> Data lines
-*-

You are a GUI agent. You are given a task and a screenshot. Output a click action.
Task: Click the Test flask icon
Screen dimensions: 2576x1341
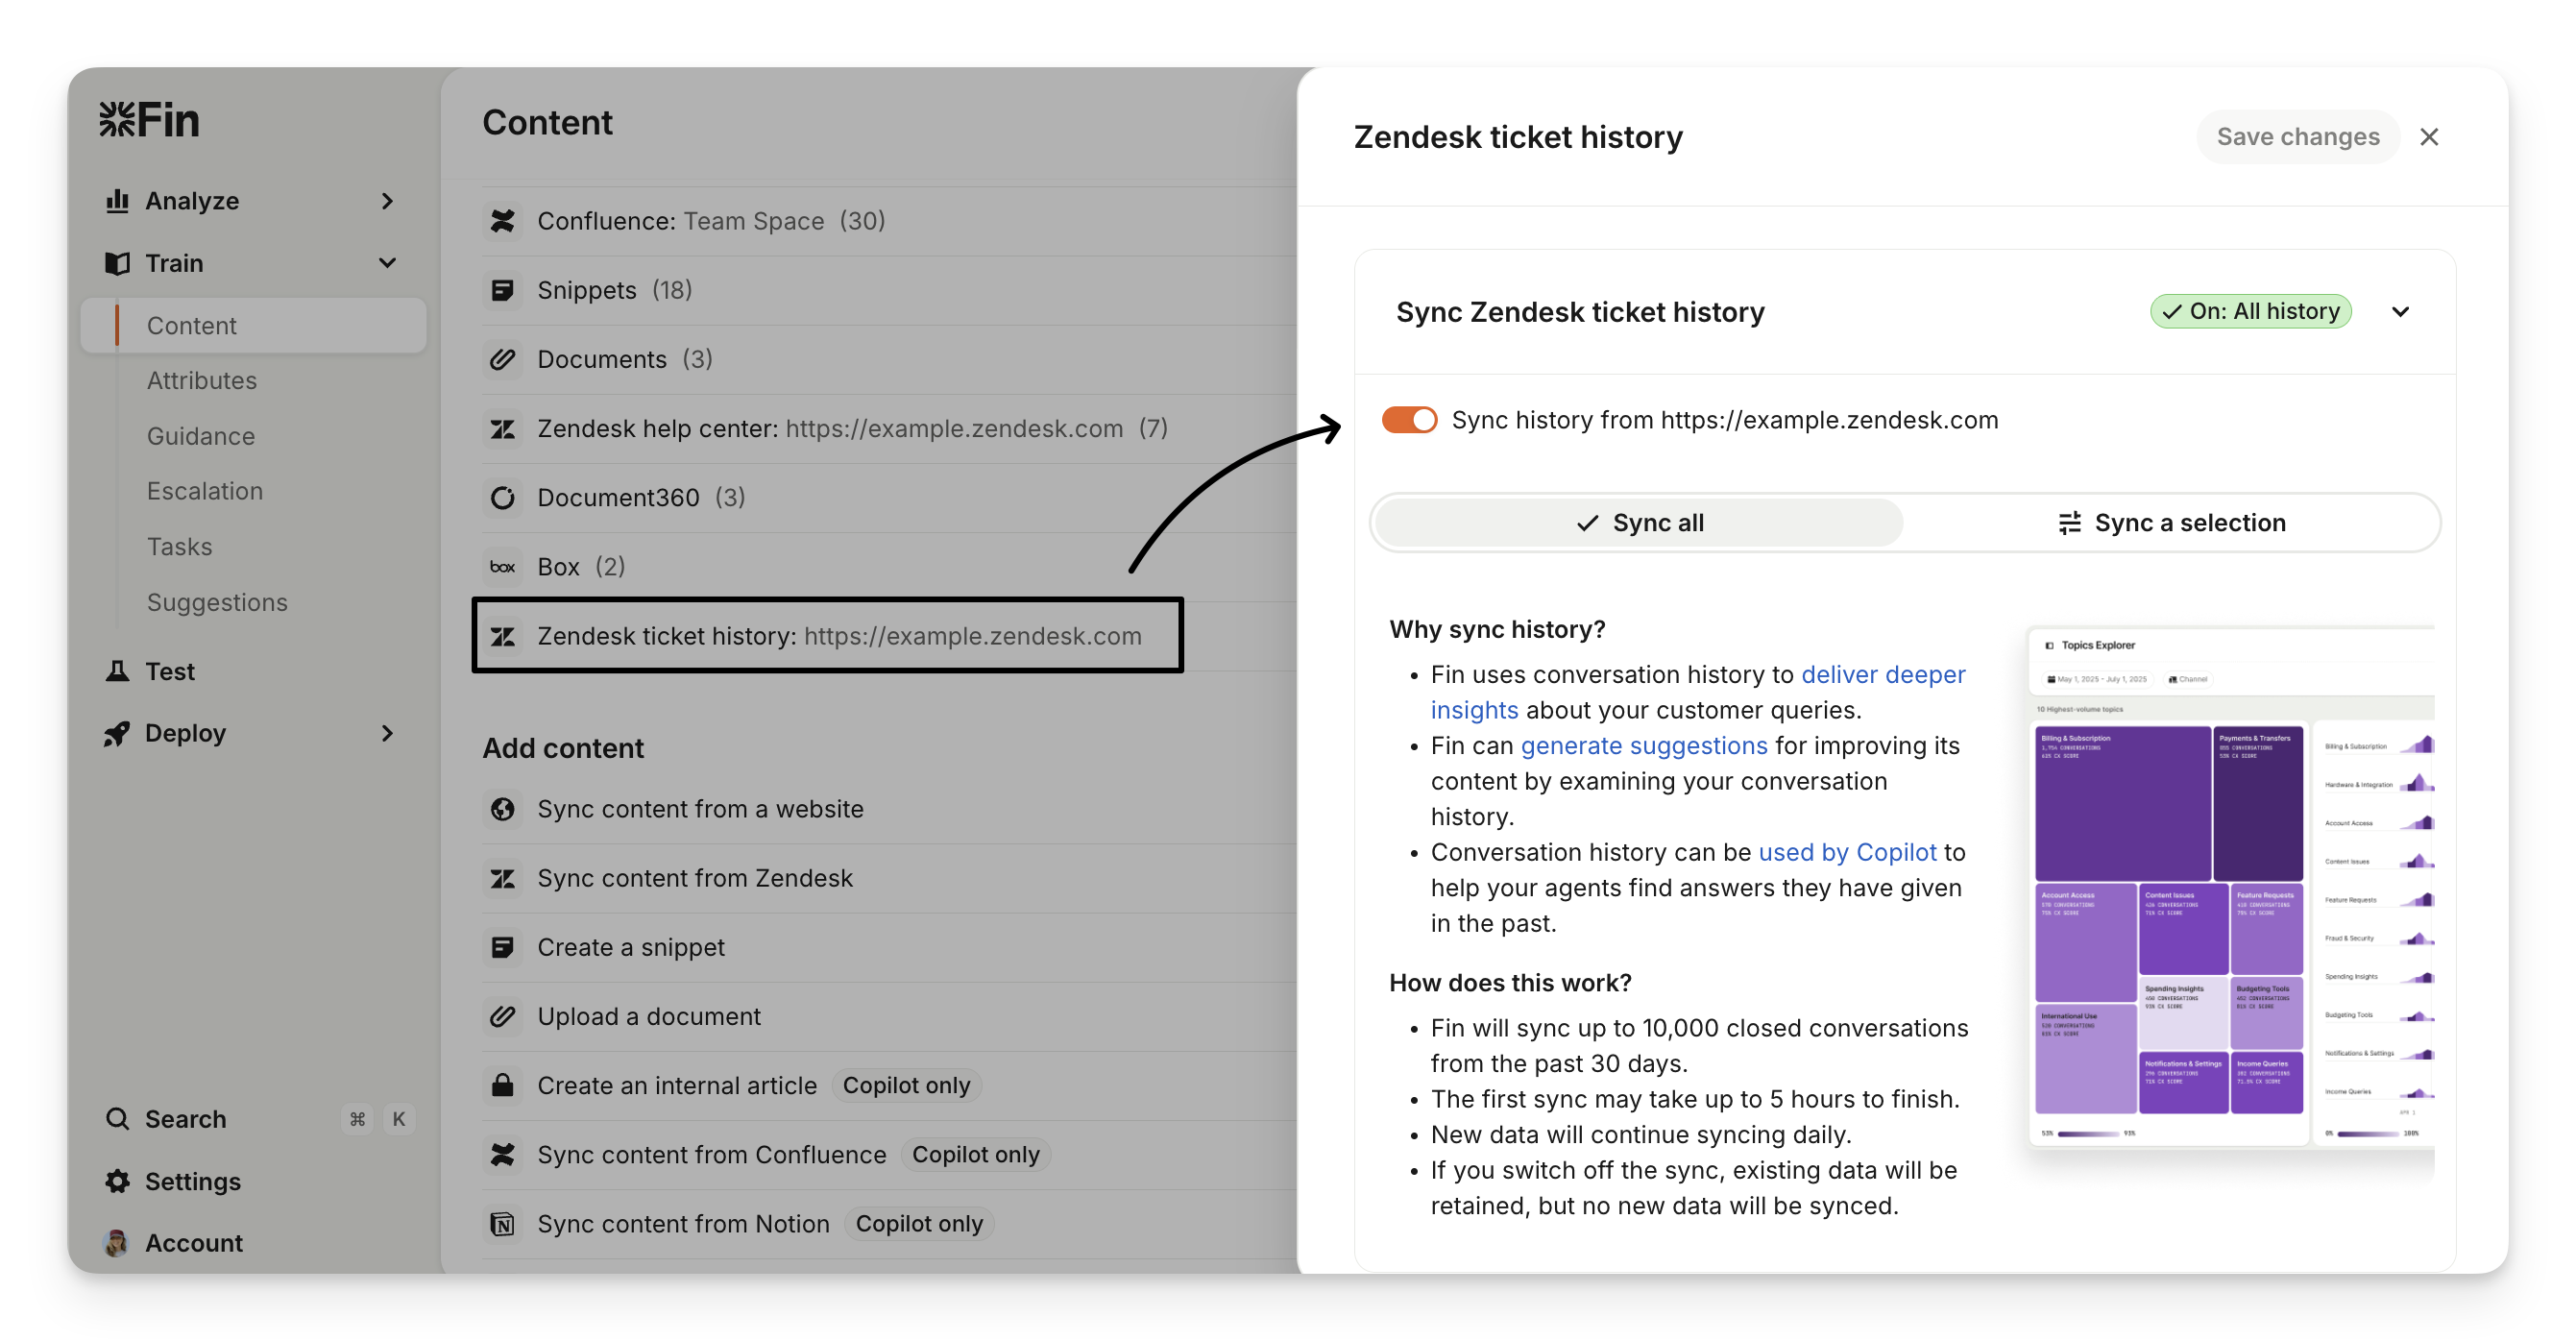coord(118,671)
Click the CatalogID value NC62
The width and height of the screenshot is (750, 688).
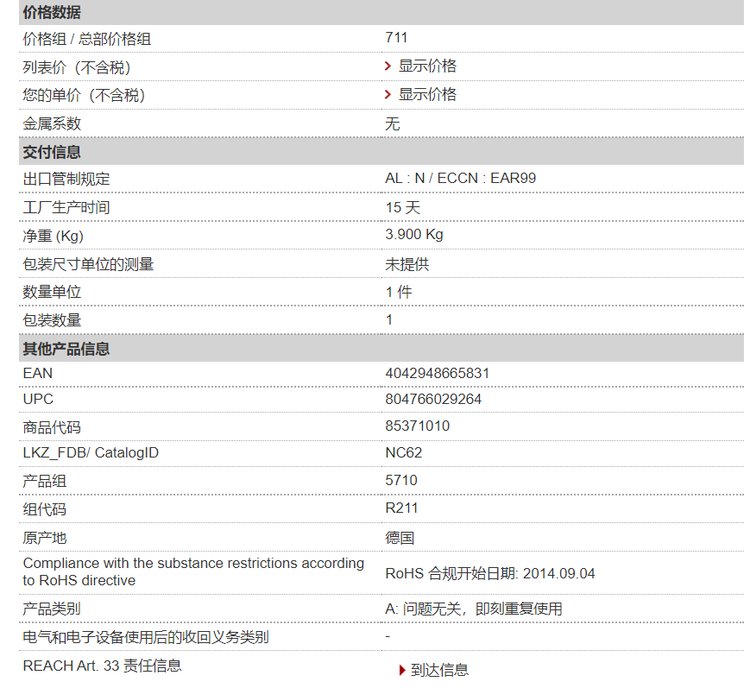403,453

-*-

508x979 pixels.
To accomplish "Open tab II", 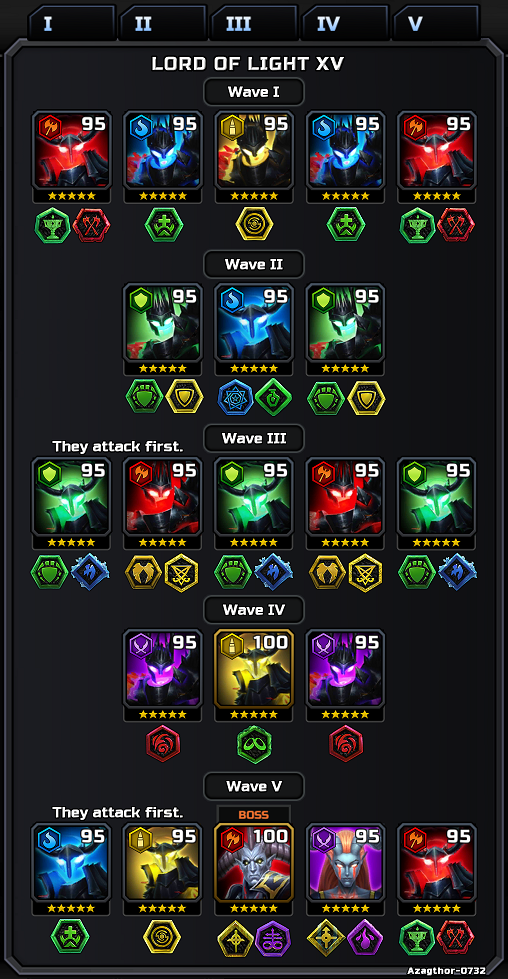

-*-

> What you need to do
Count the lines in the listing above that contain the word "screenshot", and reply with the number alone.

> Reply
2